The slide toward the latter is alienating younger North American Jews who remain overwhelmingly liberal, believe repairing the world is at the core of their values, but find it increasingly difficult to support an Israel that negates these values.

“By supporting settlement growth, you are pushing Palestinians in exactly the direction we don’t want them to go,” he said.

“Every time Israel subsidizes more Israeli Jews to move to the West Bank we make those Palestinian leaders who will reluctantly accept Israel’s right to exist and who are today cooperating against terrorism … we make them look like fools,” he said.

“We don’t know whether Palestinians will ultimately make the concessions on the right-of-refugee return and other issues necessary to allow a two-state solution to come to pass, but we can be darn sure they won’t make those concessions if they won’t even get a viable contiguous Palestinian state in return.”

One of the most robust critiques of Beinart’s arguments came last year during a debate in New Orleans with Reform Rabbi Ammiel Hirsch of the Stephen Wise Free Synagogue in Manhattan.

Hirsch agreed with Beinart that, “in the long run, continuing Israeli rule of Palestinian-inhabited territories is untenable.”

He countered that American Jews identify with Israeli if they identify with Judaism. If they do not, they tend not to have strong feelings for Israel. Assimilation is the root cause of alienation.

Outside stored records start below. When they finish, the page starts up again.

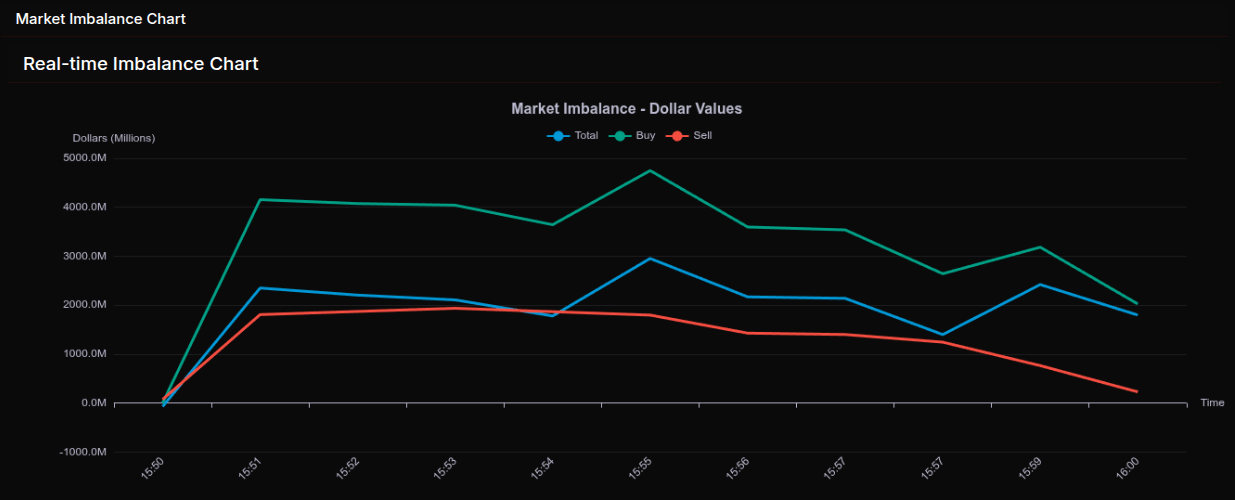Click the 15:50 x-axis time label

tap(154, 468)
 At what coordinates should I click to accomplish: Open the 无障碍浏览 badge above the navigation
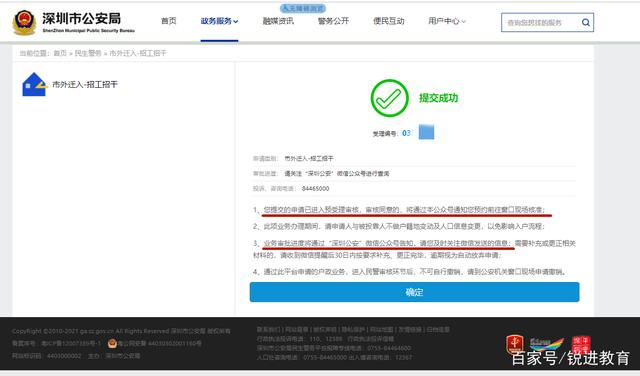pyautogui.click(x=303, y=8)
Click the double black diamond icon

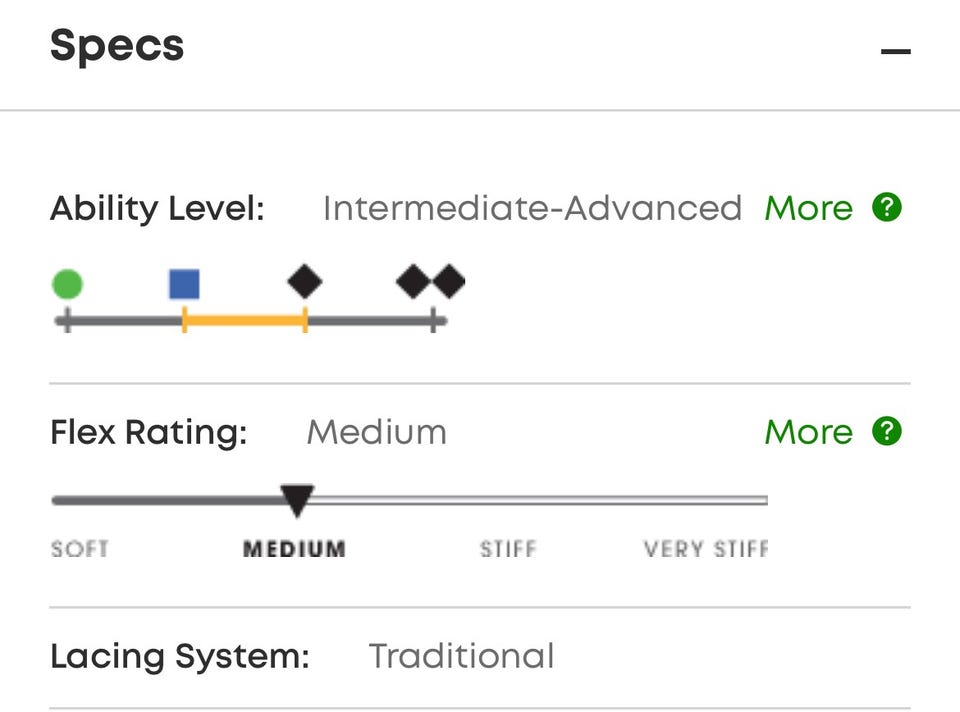point(431,282)

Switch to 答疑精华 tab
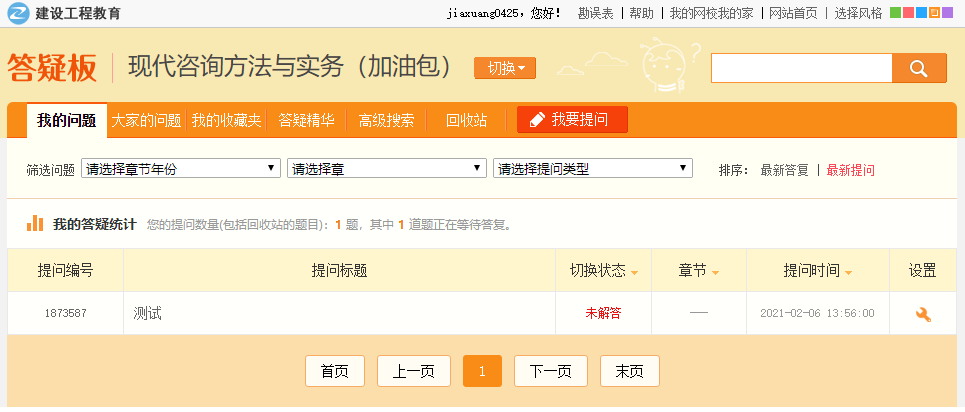(306, 120)
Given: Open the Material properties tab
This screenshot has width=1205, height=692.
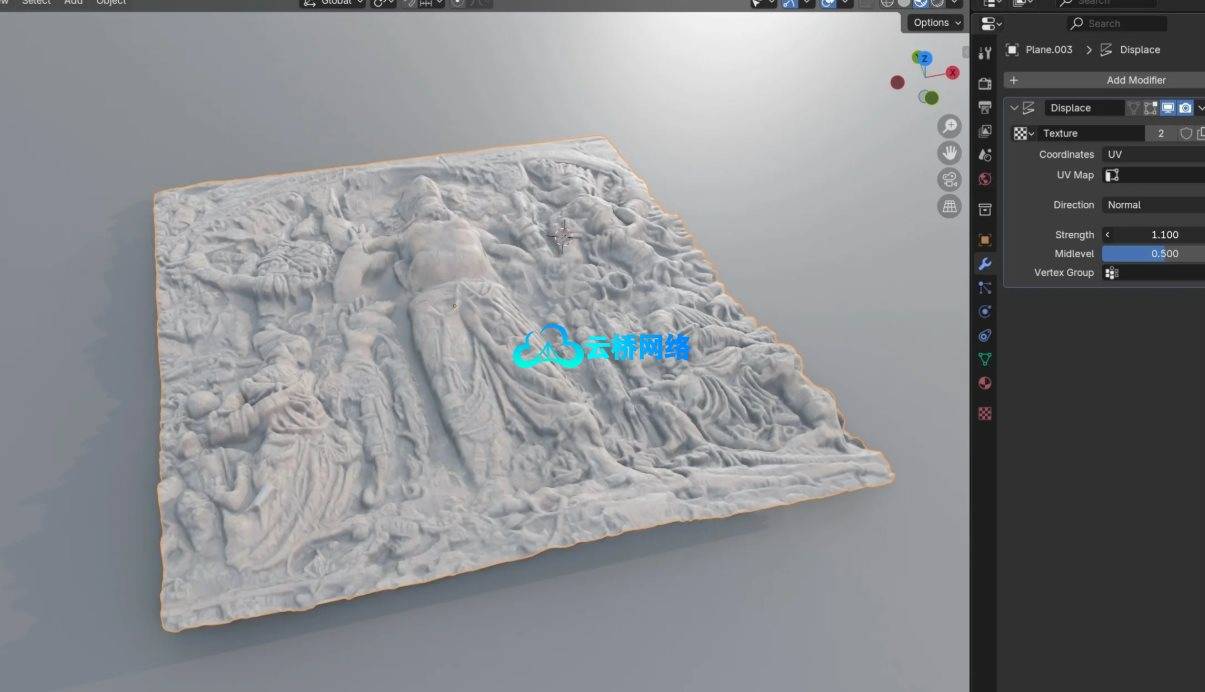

He drew a red line when it comes to Jews advocating boycotting Israel or pressuring Congress to reduce aid because “these views threaten the very existence of Israel” by threatening its capacity for self-defence.

He found the Boycott, Divestment and Sanctions Campaign Against Israel to be “morally outrageous, especially if you express them in the name of the Jewish people.”

“Anti-democratic regimes are boycotted, not democracies. … Divest from China if you care about human rights, not Israel.”

As for Israel’s relationship with the Arab Spring, Hirsch said its primary cause is corrupt Arab regimes that cannot deliver food, medicine and decent standards of living.

“If Israel plays any role at all, it is that Arabs look at Israel and ask themselves: why over there and not over here?”